I feel sorry for Abbas. His hand is bare of cards. He's looking for something - anything - to use as leverage. I don't blame him.

Everything has gone against him, other than the sop of UN recognition.

The powers - and local ME regimes - are more concerned with ISIS, by orders of magnitude, than with the neverending Palestinian issue. No regimes have any particular interest in supporting him any more. Internally, if Palestinian frustration boils over, they are more likely to turn to sectarian parties than to him. Meanwhile, the Israelis have never been richer or less threatened (though politically, they are in a shambles, with all sorts of internal problems). Bibi is roundly hated by the current US regime and by Europeans, but this hasn't actually translated into any tangible benefits for Abbas - rather, for the Iranians. The price of energy is low, reducing Arab political leverage, and the Israelis have discovered plentiful reserves of natural gas. 
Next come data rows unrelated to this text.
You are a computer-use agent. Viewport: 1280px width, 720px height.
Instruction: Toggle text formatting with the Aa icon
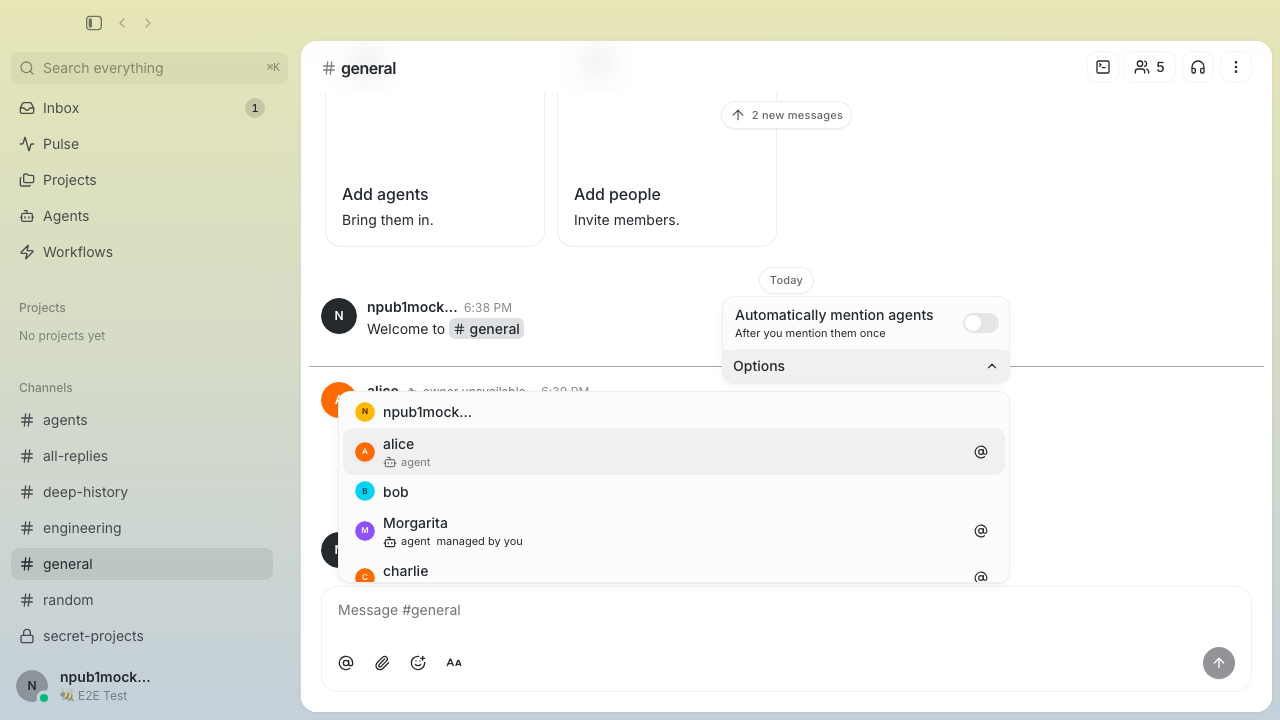tap(454, 663)
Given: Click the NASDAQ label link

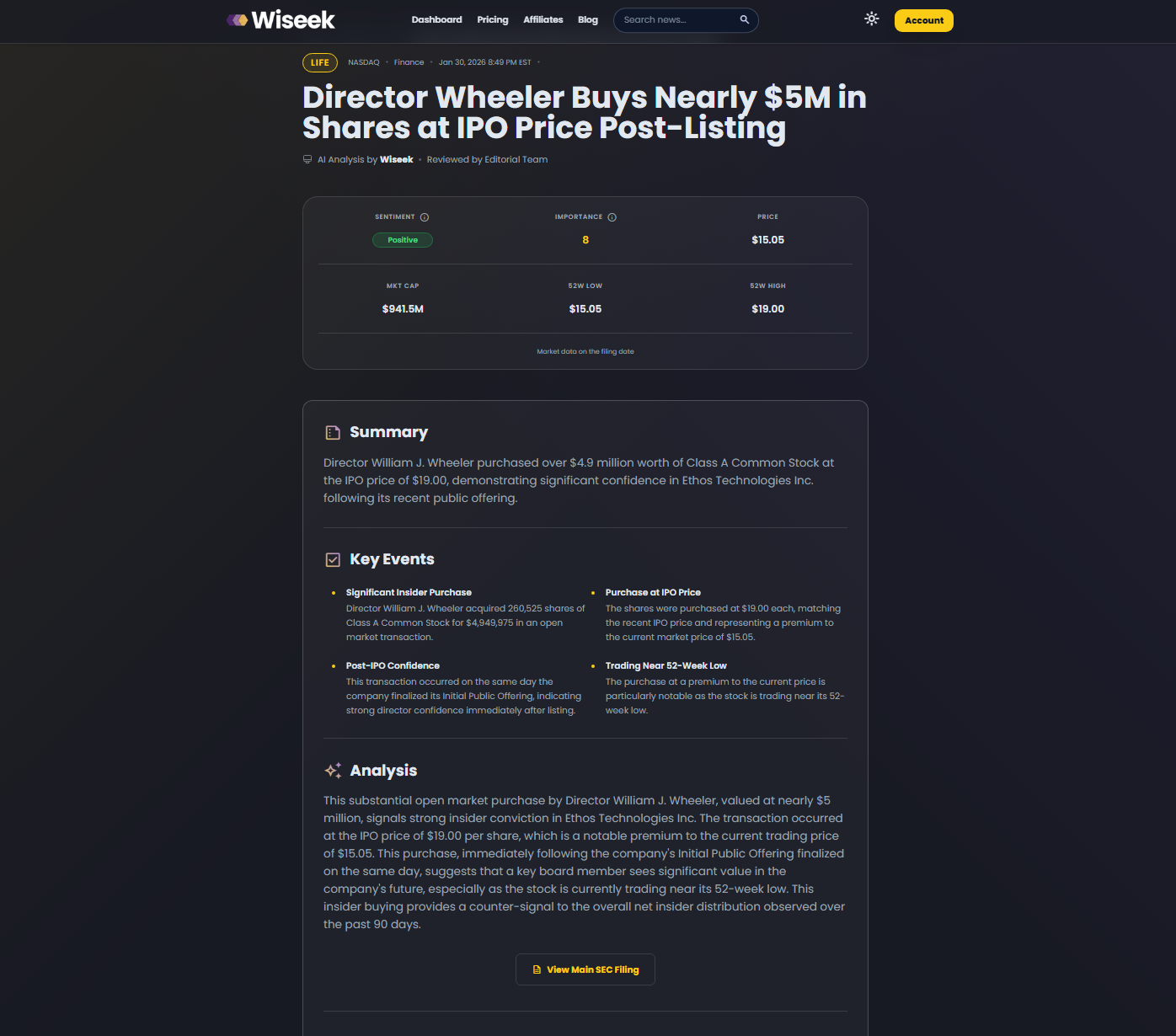Looking at the screenshot, I should [363, 61].
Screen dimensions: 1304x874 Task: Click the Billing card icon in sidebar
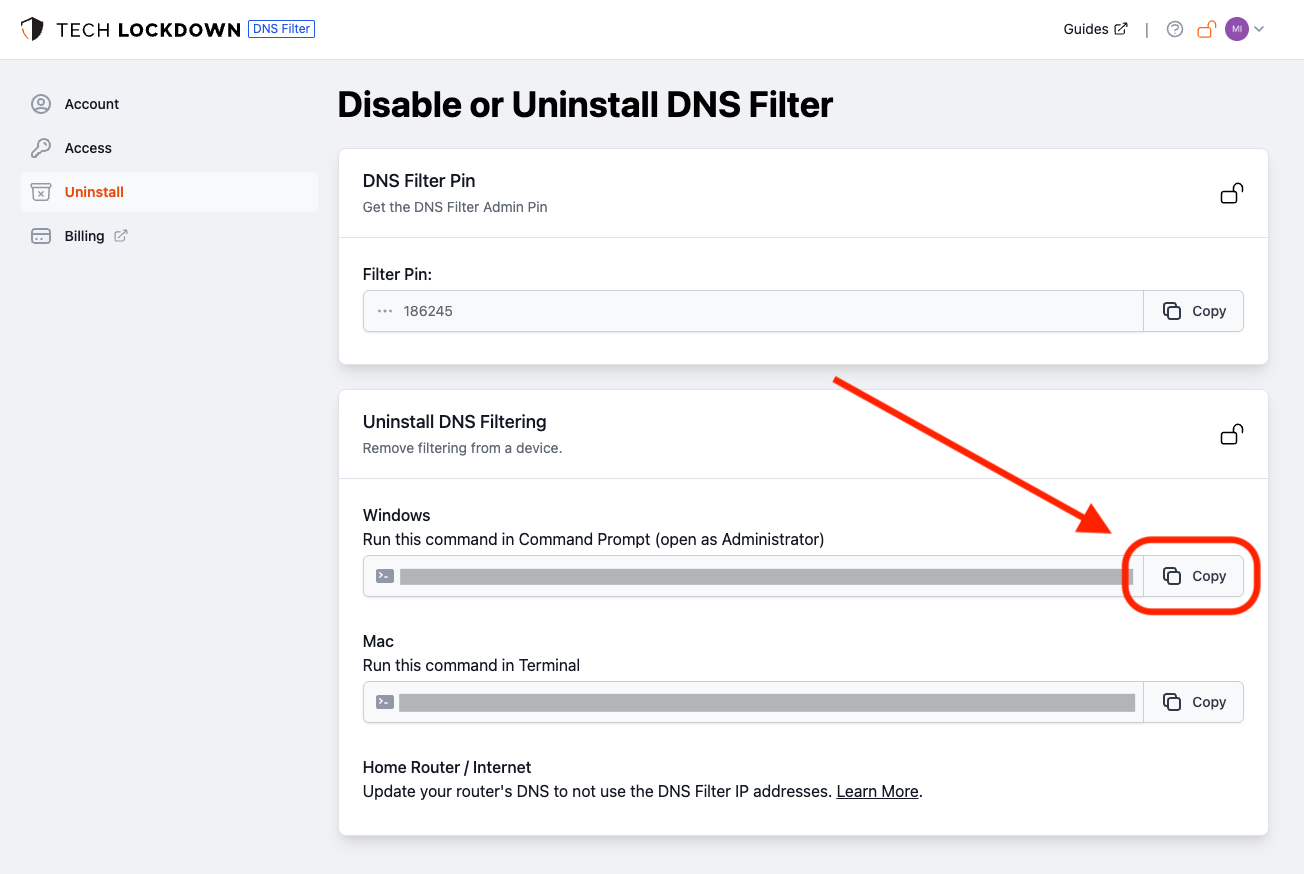[x=41, y=236]
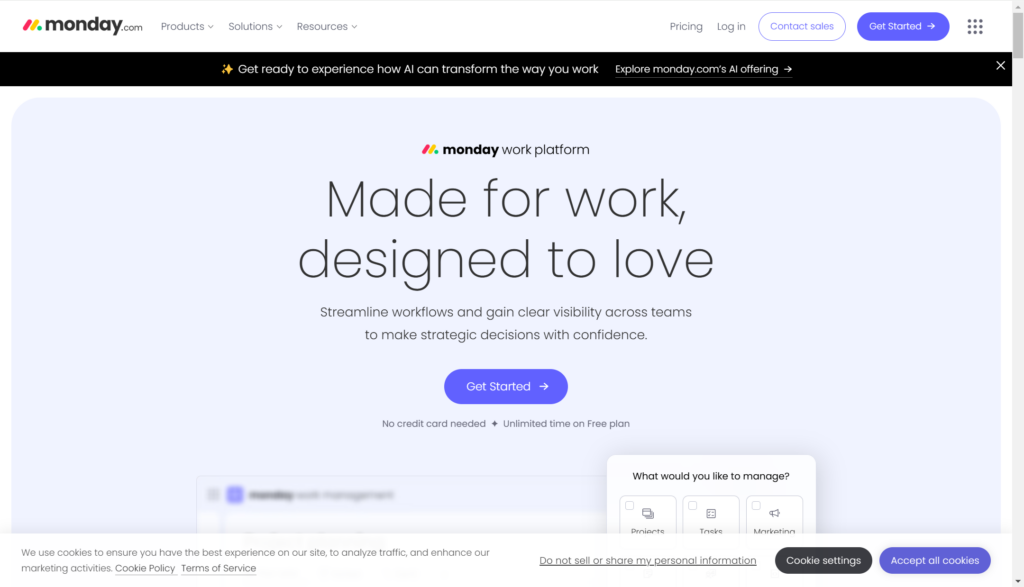1024x587 pixels.
Task: Expand the Resources dropdown menu
Action: point(327,26)
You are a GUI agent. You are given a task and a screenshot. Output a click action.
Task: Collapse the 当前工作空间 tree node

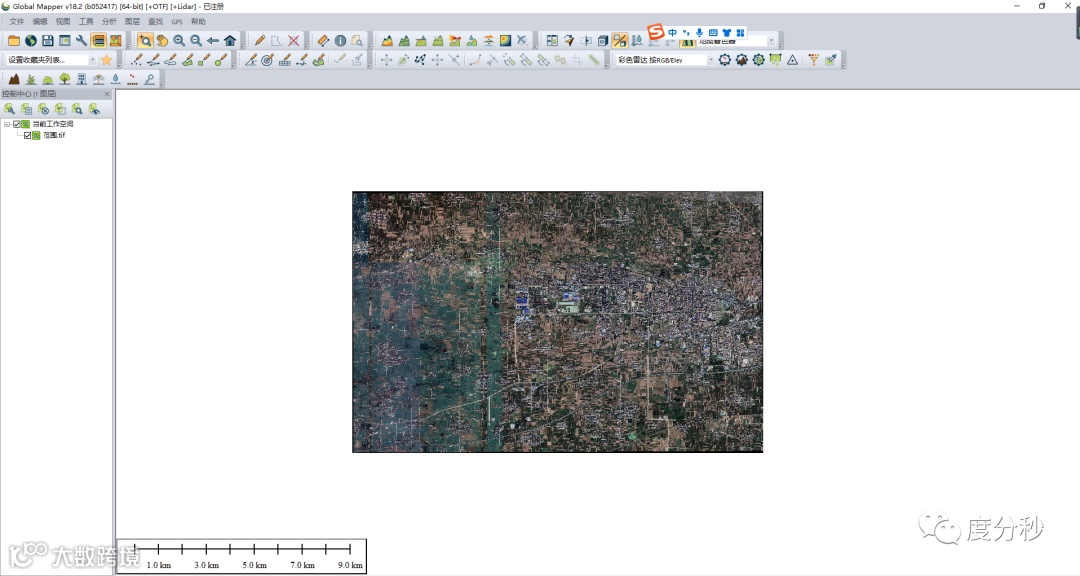(x=6, y=124)
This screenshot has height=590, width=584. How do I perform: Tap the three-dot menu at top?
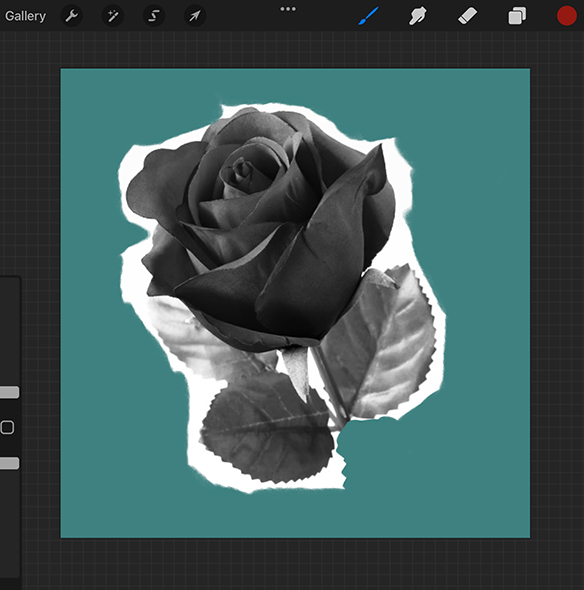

The Israelis are happy to let him, and his people, rot in isolation (while slowly taking over bits of their land that they want); if they boil over in attacks, the Israelis will just isolate them more (and retaliate). Plus, it will play into the hands of Israeli rightwing hardliners. More ME violence is unlikely to win Abbas any real support abroad or at home, even if it happens - it will just make his position worse. What is he supposed to do?
The object of life is not to be on the side of the majority, but to escape finding oneself in the ranks of the insane—Marcus Aurelius

Barrister

I'm not really sure what this means on the ground though.

Is the Palestinian Authority refusing to administer the few places they do have authority over?

Posts here are my own private opinions.  I do not speak for my employer.

The Minsky Moment

Quote from: Barrister on October 01, 2015, 09:52:31 AM
I'm not really sure what this means on the ground though.

Is the Palestinian Authority refusing to administer the few places they do have authority over?

It means nothing on the ground - the authority is not going to renounce it governance power.
It is recognition of the reality that that the accords have been a dead letter for years, nothing more. 
Israel is steadily burying itself.  Sad to see.
The purpose of studying economics is not to acquire a set of ready-made answers to economic questions, but to learn how to avoid being deceived by economists.
--Joan Robinson

Barrister

I've always thought the really explosive move on their part would be to do exactly that.  Renounce any governance power and demand Israeli citizenship.
Posts here are my own private opinions.  I do not speak for my employer.